When a line of the entries contains "cell", please list that line.

◆ **Entries taken from a collection**
_ _ _ _ _
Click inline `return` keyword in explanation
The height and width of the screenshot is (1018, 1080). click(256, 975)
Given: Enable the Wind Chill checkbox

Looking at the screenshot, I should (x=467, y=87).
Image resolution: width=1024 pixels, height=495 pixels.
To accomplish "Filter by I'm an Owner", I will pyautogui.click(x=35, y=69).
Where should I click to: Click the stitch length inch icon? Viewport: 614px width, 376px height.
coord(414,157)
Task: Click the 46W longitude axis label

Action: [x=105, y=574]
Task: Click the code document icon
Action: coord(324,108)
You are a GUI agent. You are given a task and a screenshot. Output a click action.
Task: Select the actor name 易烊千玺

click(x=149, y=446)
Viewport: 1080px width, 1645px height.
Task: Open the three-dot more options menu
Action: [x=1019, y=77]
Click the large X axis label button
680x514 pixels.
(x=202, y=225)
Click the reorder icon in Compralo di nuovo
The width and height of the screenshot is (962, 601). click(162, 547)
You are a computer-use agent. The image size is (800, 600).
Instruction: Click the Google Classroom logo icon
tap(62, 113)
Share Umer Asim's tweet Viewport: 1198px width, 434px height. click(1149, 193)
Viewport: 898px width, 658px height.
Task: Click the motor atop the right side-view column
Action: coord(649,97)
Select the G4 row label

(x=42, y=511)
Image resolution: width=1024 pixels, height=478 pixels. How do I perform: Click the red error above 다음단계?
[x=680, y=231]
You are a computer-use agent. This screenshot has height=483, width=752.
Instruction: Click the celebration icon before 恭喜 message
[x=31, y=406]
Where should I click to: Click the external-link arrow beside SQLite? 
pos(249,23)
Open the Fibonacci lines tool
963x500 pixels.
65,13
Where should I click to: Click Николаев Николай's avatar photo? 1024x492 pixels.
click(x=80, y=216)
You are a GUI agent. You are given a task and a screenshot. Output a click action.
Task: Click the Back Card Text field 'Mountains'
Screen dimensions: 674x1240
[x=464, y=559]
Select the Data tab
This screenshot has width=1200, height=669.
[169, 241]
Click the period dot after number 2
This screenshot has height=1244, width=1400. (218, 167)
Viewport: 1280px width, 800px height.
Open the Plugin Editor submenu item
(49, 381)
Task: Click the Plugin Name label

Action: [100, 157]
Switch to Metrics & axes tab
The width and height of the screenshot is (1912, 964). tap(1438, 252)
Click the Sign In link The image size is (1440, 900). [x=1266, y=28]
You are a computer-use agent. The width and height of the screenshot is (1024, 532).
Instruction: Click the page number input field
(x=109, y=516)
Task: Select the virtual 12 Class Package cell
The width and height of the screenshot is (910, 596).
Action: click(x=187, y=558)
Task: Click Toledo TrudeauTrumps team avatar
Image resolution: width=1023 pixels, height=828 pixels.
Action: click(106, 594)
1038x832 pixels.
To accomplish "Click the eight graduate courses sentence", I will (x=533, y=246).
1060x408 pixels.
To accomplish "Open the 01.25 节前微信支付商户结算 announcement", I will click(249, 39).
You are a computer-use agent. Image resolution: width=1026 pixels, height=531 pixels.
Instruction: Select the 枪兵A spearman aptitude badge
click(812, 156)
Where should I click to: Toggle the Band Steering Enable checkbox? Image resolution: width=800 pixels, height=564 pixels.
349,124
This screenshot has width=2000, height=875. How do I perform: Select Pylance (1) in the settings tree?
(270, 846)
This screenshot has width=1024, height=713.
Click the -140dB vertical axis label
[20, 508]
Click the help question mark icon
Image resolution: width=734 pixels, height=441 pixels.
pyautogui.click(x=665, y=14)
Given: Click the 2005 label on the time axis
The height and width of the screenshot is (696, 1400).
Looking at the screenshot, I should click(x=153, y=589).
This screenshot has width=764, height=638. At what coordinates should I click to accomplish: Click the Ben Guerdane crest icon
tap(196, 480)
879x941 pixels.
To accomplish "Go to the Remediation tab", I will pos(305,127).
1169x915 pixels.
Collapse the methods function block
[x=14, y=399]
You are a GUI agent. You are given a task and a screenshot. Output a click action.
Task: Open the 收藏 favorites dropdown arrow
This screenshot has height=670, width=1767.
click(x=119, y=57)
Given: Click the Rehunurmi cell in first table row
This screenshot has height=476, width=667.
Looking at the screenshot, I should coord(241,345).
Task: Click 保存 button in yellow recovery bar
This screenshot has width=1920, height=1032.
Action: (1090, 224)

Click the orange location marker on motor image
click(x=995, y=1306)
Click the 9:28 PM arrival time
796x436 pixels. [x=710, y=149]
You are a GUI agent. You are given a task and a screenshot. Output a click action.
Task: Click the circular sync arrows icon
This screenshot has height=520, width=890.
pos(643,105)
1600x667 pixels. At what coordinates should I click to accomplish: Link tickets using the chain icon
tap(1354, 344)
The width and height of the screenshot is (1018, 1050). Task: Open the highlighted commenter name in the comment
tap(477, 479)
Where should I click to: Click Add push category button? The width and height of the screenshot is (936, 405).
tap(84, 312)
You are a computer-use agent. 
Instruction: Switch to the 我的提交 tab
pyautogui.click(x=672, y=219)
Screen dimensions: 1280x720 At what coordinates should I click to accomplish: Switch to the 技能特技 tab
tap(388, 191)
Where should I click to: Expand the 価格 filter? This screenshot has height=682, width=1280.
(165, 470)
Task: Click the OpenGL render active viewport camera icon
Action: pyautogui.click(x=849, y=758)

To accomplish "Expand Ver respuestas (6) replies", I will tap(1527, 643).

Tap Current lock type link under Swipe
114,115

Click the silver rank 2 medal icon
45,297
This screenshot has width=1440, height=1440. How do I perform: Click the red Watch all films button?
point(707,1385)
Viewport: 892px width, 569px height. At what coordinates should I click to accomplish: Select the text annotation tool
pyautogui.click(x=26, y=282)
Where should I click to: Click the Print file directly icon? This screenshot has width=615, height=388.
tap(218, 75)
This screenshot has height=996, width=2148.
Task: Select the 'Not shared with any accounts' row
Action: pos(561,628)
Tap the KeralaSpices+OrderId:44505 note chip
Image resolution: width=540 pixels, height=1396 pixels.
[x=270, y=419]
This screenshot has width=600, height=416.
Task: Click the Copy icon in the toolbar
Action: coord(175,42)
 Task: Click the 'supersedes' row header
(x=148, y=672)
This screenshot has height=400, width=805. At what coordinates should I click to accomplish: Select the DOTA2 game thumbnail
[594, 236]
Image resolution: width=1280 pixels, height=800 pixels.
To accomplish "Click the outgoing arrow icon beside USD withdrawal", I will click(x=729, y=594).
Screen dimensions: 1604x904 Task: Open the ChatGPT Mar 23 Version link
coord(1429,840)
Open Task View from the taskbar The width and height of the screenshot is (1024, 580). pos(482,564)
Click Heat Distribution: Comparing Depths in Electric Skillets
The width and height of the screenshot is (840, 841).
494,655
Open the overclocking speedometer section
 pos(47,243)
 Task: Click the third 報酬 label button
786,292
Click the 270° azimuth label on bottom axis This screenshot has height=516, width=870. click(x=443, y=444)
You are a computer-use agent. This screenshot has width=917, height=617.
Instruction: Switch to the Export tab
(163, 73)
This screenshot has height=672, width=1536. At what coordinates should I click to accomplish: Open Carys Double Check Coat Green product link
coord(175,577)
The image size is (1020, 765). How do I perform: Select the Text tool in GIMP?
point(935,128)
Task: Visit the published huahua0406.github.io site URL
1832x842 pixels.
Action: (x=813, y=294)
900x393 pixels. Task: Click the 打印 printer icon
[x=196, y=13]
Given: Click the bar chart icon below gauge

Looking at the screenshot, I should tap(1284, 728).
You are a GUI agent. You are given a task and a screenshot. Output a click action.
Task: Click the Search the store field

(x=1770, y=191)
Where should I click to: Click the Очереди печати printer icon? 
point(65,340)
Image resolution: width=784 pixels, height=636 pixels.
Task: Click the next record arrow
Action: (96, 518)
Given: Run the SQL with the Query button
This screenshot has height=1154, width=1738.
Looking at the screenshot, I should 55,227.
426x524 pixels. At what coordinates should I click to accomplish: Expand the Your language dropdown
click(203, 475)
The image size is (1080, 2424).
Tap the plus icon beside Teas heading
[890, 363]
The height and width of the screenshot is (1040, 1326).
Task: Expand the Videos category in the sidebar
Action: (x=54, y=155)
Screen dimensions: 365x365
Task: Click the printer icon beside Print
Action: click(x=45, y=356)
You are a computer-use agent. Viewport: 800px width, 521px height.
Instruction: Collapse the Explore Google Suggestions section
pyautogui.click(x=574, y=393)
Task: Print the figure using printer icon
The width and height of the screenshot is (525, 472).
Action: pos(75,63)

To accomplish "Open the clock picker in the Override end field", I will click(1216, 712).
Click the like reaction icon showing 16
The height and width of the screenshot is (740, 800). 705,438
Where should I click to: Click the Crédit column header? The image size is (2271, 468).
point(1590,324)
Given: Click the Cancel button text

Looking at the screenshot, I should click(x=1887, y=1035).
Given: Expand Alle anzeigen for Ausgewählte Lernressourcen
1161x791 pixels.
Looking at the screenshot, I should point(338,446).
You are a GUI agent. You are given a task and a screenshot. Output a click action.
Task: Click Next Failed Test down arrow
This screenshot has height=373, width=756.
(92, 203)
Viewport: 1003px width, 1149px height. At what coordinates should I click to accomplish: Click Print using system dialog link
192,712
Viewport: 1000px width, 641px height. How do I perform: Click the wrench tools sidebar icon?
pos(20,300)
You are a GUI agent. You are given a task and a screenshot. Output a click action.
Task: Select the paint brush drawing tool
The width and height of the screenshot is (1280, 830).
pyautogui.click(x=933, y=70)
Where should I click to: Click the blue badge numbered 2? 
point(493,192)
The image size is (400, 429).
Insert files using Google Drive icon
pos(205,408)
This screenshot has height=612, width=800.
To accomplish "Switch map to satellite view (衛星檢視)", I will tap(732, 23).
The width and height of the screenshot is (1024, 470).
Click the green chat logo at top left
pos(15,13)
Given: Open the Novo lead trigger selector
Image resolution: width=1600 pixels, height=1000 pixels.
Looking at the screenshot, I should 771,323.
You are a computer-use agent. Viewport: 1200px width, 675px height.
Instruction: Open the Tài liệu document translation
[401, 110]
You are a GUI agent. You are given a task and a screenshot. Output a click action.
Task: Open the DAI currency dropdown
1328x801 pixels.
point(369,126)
_ _ _ _ _
◆ **Solution for this task**
Task: Select the virtual 12 Class Package cell
Given: Click the Rehunurmi cell in first table row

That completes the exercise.